Class traits , also called class markers, are the typical behaviors, customs, and norms that define each class. Class traits indicate the level of exposure a person has to a wide range of cultures. Class traits also indicate the amount of resources a person has to spend on items like hobbies, vacations, and leisure activities.

People may associate the upper class with enjoyment of costly, refined, or highly cultivated tastes—expensive clothing, luxury cars, high-end fund-raisers, and opulent vacations. People may also believe that the middle and lower classes are more likely to enjoy camping, fishing, or hunting, shopping at large retailers, and participating in community activities. While these descriptions may identify class traits, they may also simply be stereotypes. Moreover, just as class distinctions have blurred in recent decades, so too have class traits. A very wealthy person may enjoy bowling as much as opera. A factory worker could be a skilled French cook. A billionaire might dress in ripped jeans, and a low-income student might own designer shoes.

Turn-of-the-century “social problem novels”: sociological gold mines

Class distinctions were sharper in the nineteenth century and earlier, in part because people easily accepted them. The ideology of social order made class structure seem natural, right, and just.

In the late nineteenth and early twentieth centuries, U.S. and British novelists played a role in changing public perception. They published novels in which characters struggled to survive against a merciless class system. These dissenting authors used gender and morality to question the class system and expose its inequalities. They protested the suffering of urbanization and industrialization, drawing attention to these issues.

These “social problem novels,” sometimes called Victorian realism, forced middle-class readers into an uncomfortable position: they had to question and challenge the natural order of social class.

For speaking out so strongly about the social issues of class, authors were both praised and criticized. Most authors did not want to dissolve the class system. They wanted to bring about an awareness that would improve conditions for the lower classes, while maintaining their own higher class positions (DeVine 2005).

Soon, middle-class readers were not their only audience. In 1870, Forster’s Elementary Education Act required all children ages five through twelve in England and Wales to attend school. The act increased literacy levels among the urban poor, causing a rise in sales of cheap newspapers and magazines. The increasing number of people who rode public transit systems created a demand for “railway literature,” as it was called (Williams 1984). These reading materials are credited with the move toward democratization in England. By 1900 the British middle class had established a rigid definition for itself, and England’s working class also began to self-identify and demand a better way of life.
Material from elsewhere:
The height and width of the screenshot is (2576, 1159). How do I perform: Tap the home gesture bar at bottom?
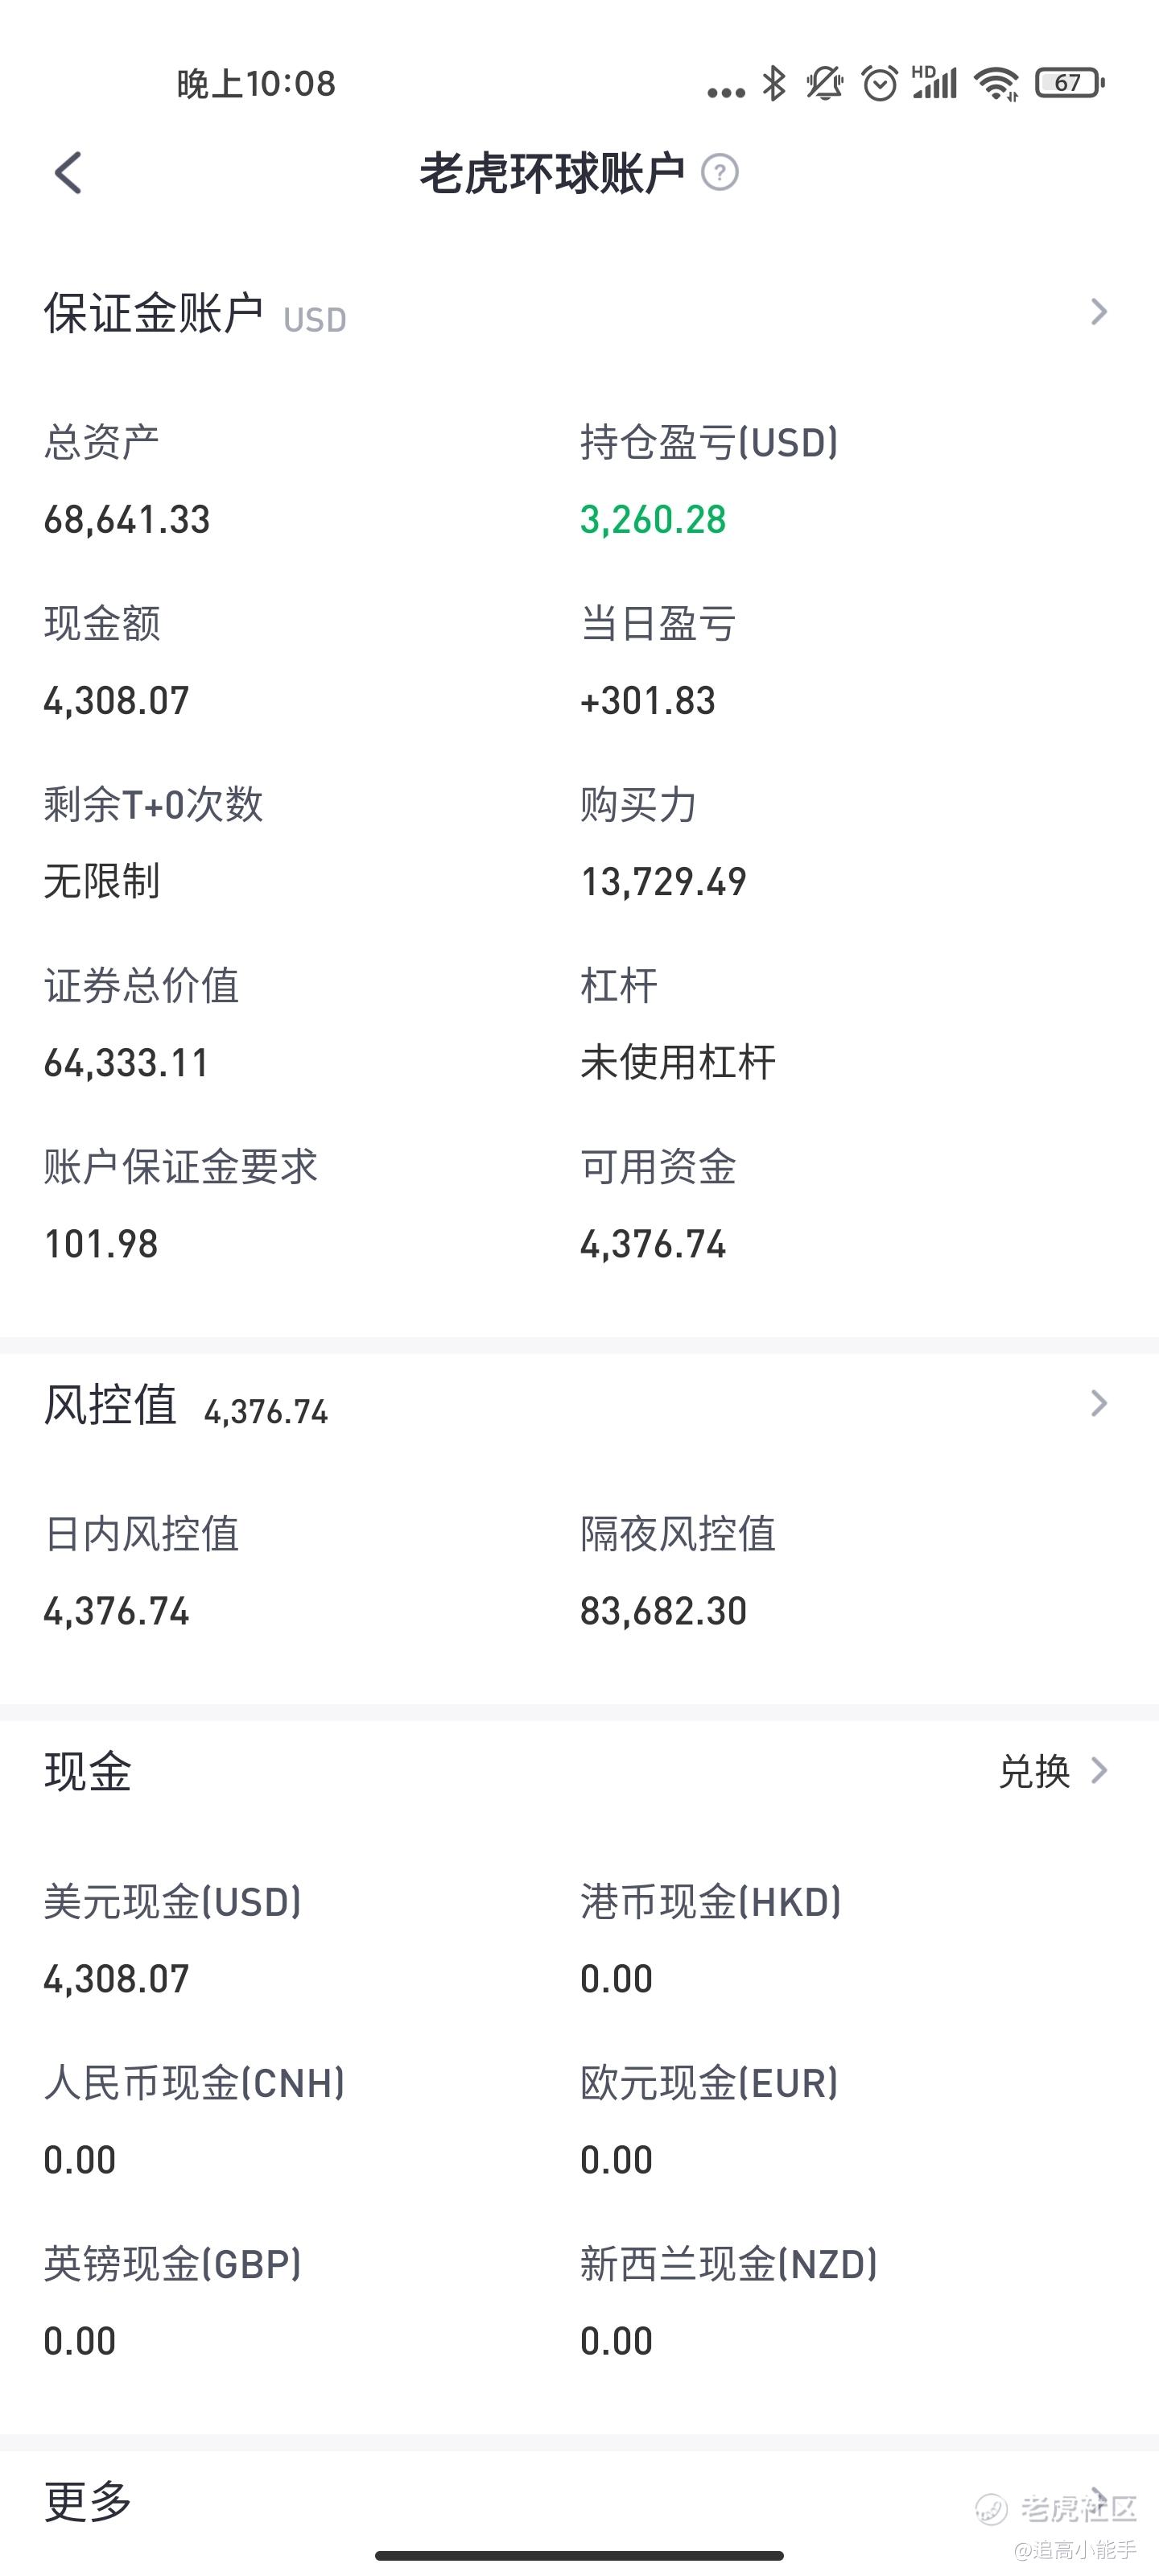click(x=579, y=2556)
Many of the novels of that era are seen as sociological goldmines. They are studied as existing sources because they detail the customs and mores of the upper, middle, and lower classes of that period in history.

Examples of “social problem” novels include Charles Dickens’s The Adventures of Oliver Twist (1838), which shocked readers with its brutal portrayal of the realities of poverty, vice, and crime. Thomas Hardy’s Tess of the d’Urbervilles (1891) was considered revolutionary by critics for its depiction of working-class women (DeVine 2005), and U.S. novelist Theodore Dreiser’s Sister Carrie (1900) portrayed an accurate and detailed description of early Chicago.

Summary

There are three main classes in the United States: upper, middle, and lower class. Social mobility describes a shift from one social class to another. Class traits, also called class markers, are the typical behaviors, customs, and norms that define each class.

Short answer

Which social class do you and your family belong to? Are you in a different social class than your grandparents and great-grandparents? Does your class differ from your social standing, and, if so, how? What aspects of your societal situation establish you in a social class?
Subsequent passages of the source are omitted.